Fátima Bosch mantuvo una postura conciliadora frente a las críticas de sus compañeras. Lamentó la ausencia de sororidad en el certamen nacional. No obstante, resaltó el derecho de las participantes a manifestar su sentir libremente. Subrayó la importancia de aprender a perder con dignidad. También enfatizó la necesidad de respetar los resultados oficiales de cualquier competencia.
La coronación de Bosch representa la cuarta corona de Miss Universo para México. Este logro histórico debería haber sido motivo de celebración unánime en el país. En cambio, las acusaciones de Harfouch empañaron el momento de triunfo nacional.
El pianista prometió continuar exponiendo lo que considera un fraude en el certamen. Mientras tanto, la organización de Miss Universo no ha emitido declaraciones oficiales sobre las acusaciones. Tampoco ha respondido a los cuestionamientos específicos planteados por el exjurado.
Las redes sociales se convirtieron en el principal campo de batalla de esta controversia. Miles de usuarios debaten diariamente sobre la legitimidad del triunfo de Bosch. Algunos defienden a la mexicana argumentando que cumplió con todos los requisitos. Otros respaldan las acusaciones de Harfouch pidiendo mayor transparencia en el proceso.
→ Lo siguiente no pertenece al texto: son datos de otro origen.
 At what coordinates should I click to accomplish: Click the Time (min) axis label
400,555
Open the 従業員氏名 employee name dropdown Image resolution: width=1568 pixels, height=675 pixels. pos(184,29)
La polémica reabrió el debate sobre la transparencia en los certámenes de belleza internacionales. Organizaciones y expertos en el área comenzaron a cuestionar los procesos de selección actuales. Además, surgieron llamados para implementar mecanismos de auditoría más rigurosos en futuros eventos.
El caso también pone en evidencia la tensión entre tradición y modernización en estos certámenes. Por un lado, existe presión por mantener la relevancia del evento en la era digital. Por otro, las audiencias demandan mayor transparencia y procesos democráticos verificables.
La promesa de Harfouch de revelar más detalles mantiene la controversia activa. La comunidad internacional de seguidores de certámenes de belleza espera ansiosamente la difusión del material en HBO. Mientras tanto, Fátima Bosch continúa cumpliendo con sus responsabilidades como Miss Universo 2025.
El impacto de estas acusaciones trasciende el ámbito del entretenimiento y la belleza. Plantea interrogantes sobre ética, transparencia y conflictos de interés en competencias internacionales. Asimismo, destaca la importancia de procesos claros y verificables en cualquier certamen público.
La historia de esta edición de Miss Universo quedará marcada por la controversia. Independientemente del desenlace, el debate sobre transparencia en certámenes de belleza llegó para quedarse. Las futuras ediciones enfrentarán mayor escrutinio público y demandas de procesos más claros.